Was each day of Creation a thousand years?
07.24.23 | FAQs, Age of the Earth | by Creation Moments
Read Time: 2 minutes, 30 seconds.
The Hebrew of Genesis One
The first chapter of the Bible is a summary of God’s creation and begins in verses one and two with the creation of space, then the Earth with the waters. Later that same "day" (the Hebrew word "YOM"), God created "light" (the Hebrew word "OR"). He saw it was all good and declared the evening and the morning to be the first "day" [again using the word "YOM"].
The chapter progresses with the creation of the Earth’s atmosphere and seas on the second day (YOM), the grasses and fruit trees on the third day (YOM), then the sun, moon, and - in that greatest of all understatements – “He made the stars also” – on the fourth day.
The "light" created on that fourth day (YOM) is written in Hebrew as "MAOR", related to but not the same as "OR" on the first day. After describing the creation of the sea creatures, birds, and then land animals, the chapter states that God created man in His own image, “male and female He created them” (Genesis 1:27) and concludes (Genesis 1:31) by declaring that everything on that sixth day (YOM) was “very good.”
A Thousand Years = A Day?
By making an appeal to two Scriptures, some Christians claim that the “days” of creation week were actually each of a thousand years. This is made in the hope of reconciling Genesis with the doctrine of evolution.

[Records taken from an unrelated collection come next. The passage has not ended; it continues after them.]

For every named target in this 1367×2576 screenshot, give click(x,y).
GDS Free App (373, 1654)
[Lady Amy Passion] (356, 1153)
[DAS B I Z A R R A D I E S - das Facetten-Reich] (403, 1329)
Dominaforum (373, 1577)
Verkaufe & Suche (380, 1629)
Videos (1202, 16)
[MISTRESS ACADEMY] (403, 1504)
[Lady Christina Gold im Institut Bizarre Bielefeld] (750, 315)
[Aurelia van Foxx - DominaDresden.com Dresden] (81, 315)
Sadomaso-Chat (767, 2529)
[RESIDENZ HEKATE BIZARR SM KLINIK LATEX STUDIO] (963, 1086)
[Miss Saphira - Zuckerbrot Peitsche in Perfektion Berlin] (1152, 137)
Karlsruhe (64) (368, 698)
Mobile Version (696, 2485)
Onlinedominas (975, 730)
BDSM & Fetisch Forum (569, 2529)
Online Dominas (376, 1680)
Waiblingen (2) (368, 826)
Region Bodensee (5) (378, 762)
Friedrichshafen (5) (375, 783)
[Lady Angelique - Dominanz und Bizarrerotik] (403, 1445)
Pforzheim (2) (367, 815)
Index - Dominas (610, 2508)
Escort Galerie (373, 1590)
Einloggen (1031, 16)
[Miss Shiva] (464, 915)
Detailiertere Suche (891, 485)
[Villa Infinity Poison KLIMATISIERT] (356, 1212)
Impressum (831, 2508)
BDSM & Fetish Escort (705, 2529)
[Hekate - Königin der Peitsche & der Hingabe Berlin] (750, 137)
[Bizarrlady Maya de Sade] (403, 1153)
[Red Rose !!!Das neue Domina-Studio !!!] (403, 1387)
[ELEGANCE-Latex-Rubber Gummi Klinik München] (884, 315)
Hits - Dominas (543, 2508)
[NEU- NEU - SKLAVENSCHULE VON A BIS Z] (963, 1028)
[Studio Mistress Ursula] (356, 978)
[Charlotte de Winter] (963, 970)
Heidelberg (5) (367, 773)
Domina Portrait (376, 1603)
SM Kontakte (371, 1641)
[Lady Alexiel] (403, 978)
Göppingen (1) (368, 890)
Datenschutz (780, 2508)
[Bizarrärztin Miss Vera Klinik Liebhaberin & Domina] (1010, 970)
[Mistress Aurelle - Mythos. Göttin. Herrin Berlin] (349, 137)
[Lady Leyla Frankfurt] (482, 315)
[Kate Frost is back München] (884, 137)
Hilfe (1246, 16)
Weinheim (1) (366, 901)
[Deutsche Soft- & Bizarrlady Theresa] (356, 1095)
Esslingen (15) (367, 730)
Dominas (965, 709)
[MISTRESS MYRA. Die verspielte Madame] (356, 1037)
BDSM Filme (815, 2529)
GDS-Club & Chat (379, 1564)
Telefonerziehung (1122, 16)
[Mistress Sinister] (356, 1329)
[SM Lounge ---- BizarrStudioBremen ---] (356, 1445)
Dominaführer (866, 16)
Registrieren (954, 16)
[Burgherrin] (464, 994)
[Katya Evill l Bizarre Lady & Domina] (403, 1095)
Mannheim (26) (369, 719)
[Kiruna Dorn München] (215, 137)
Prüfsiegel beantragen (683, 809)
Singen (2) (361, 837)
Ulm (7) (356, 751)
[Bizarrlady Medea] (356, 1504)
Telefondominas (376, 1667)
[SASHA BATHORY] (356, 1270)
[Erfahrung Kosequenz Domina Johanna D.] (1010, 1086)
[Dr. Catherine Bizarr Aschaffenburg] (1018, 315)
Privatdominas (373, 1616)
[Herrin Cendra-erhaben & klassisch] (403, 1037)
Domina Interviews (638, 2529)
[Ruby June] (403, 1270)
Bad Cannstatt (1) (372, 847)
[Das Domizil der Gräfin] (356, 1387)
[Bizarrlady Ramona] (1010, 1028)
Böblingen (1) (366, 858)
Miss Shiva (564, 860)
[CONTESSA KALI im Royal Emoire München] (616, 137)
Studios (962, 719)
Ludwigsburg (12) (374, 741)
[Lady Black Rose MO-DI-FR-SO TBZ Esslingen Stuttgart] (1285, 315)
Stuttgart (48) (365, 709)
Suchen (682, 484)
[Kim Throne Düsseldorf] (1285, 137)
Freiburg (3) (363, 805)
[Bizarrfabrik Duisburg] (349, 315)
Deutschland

The two scriptures used are “For a thousand years in Your sight are like yesterday when it is passed, and like a watch in the night.” (Psalm 90:4) and “But beloved, do not forget this one thing, that with the Lord one day is as a thousand years, and a thousand years as one day.” (2 Peter 3:8)
The context of the first passage (Psalm 90:4) is to teach us to number our days, while that of the second passage (2 Peter 3:8) is to show that the Lord is long-suffering, calling all to repentance before the Earth and the works in it are burned up.
Rational objections to the “day is as a thousand years” theory are:
- The Hebrew word "YOM" used in the Genesis context means a normal 24-hour day.
- The context for each of the "thousand-year" passages is not appropriate.
- The grasses and fruit trees created on the third “day” could not possibly survive for a thousand years without the sun created on the fourth “day.”
- The theory would require Adam and Eve to be created during the 1,000 years of the sixth day and possibly be hundreds of years old with no children before the normal 24-hour days began
Lastly, even if you were to accept this "a day is as a thousand years" theory, academic and scientific establishments are convinced that many millions of years were necessary for evolution to have taken place. Suggesting that the creation of heaven and Earth all took place in six thousand years is still not accepted by the establishment as a hopeful reconciliation between the two ideologies represented by geology and Scripture.